According to Toshner, “the regulators are the unsung heroes of the pandemic”. On various occasions, he notes, the UK was one of the first nations to license new Covid-19 therapies, and very rarely did British regulators “put a single foot wrong”. UK regulators avoided licensing controversial therapies such as hydroxychloroquine but streamlined the acceptance of those treatments that met the necessary ethical and scientific standards.
Although his heavy workload left little time for learning a new language or baking sourdough, Toshner tells me that he did manage to learn personal, as well as scientific, lessons from the pandemic. Covid-19 offered “the best excuse to just take the leash off of my workaholic tendencies”, Toshner says, “and there was a little part of me that was delighted by that”.

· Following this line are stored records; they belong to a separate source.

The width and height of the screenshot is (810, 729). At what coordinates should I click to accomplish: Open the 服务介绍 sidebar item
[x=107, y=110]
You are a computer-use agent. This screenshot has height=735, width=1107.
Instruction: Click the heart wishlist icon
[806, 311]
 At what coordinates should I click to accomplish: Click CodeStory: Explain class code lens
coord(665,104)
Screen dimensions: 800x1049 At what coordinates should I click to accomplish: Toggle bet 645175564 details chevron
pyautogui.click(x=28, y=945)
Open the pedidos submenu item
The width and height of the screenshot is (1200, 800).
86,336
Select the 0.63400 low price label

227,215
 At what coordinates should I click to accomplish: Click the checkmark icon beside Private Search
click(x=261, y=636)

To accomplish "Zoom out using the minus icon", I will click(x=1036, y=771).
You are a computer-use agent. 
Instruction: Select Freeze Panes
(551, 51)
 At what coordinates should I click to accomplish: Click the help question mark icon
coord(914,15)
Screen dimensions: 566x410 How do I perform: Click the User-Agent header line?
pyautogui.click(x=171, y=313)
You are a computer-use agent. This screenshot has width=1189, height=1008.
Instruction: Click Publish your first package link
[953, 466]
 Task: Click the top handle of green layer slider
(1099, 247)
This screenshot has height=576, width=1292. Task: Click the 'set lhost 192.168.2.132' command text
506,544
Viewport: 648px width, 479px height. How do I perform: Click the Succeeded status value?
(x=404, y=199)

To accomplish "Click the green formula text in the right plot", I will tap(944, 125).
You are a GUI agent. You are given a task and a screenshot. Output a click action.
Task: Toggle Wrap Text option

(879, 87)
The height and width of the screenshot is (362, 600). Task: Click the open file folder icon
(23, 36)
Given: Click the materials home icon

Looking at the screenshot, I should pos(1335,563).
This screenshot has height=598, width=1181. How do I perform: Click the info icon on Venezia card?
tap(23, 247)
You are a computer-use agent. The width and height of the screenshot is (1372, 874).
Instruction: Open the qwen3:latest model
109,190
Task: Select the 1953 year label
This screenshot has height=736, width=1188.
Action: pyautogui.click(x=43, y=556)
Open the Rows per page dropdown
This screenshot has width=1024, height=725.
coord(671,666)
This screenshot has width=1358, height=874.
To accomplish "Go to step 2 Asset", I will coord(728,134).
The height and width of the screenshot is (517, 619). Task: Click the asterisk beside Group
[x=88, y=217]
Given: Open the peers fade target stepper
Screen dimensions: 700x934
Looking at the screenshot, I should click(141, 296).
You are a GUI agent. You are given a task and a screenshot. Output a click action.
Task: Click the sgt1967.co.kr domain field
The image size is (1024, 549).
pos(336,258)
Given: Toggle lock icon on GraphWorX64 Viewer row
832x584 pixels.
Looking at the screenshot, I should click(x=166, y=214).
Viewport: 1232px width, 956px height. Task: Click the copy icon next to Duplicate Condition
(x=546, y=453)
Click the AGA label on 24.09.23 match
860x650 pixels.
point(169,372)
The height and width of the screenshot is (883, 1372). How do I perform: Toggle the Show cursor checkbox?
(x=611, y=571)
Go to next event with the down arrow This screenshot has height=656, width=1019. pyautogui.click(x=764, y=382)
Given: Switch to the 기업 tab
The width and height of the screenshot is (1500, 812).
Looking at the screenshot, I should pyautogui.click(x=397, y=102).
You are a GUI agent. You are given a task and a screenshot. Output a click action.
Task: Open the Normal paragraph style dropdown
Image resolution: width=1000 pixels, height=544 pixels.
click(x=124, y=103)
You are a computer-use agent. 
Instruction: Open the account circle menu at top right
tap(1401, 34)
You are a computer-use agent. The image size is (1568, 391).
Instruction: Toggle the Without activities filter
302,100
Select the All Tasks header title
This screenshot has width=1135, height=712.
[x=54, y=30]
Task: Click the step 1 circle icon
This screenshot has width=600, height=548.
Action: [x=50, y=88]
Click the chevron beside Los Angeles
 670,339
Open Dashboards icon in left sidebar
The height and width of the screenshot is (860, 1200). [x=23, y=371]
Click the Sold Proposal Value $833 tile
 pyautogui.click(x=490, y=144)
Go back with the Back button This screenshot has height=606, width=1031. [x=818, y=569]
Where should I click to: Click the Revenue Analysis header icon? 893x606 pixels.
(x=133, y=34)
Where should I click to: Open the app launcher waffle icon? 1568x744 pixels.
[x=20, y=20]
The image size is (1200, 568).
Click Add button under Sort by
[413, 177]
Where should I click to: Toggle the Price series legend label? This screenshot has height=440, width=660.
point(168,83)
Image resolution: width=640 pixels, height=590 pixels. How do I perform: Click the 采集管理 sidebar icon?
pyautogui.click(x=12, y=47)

“My main takeaway from this is that I need to actively and constantly be careful to ensure that I make time for the people that are important in my life”. He keeps a whiteboard in his office, listing his most important tasks in order of priority. For the last for the last year, that whiteboard has just displayed the words: “go home and see your kids”.
Overall, Toshner is positive — both about our eventual route out of this pandemic and about the future of scientific research. “I really hope I haven’t presented a negative view of research”, he tells me. “The wonderful thing about research is that you can ask a question nobody knows the answer to, design a study to try to answer it, and along the way you might — if you’re lucky — improve people’s lives.”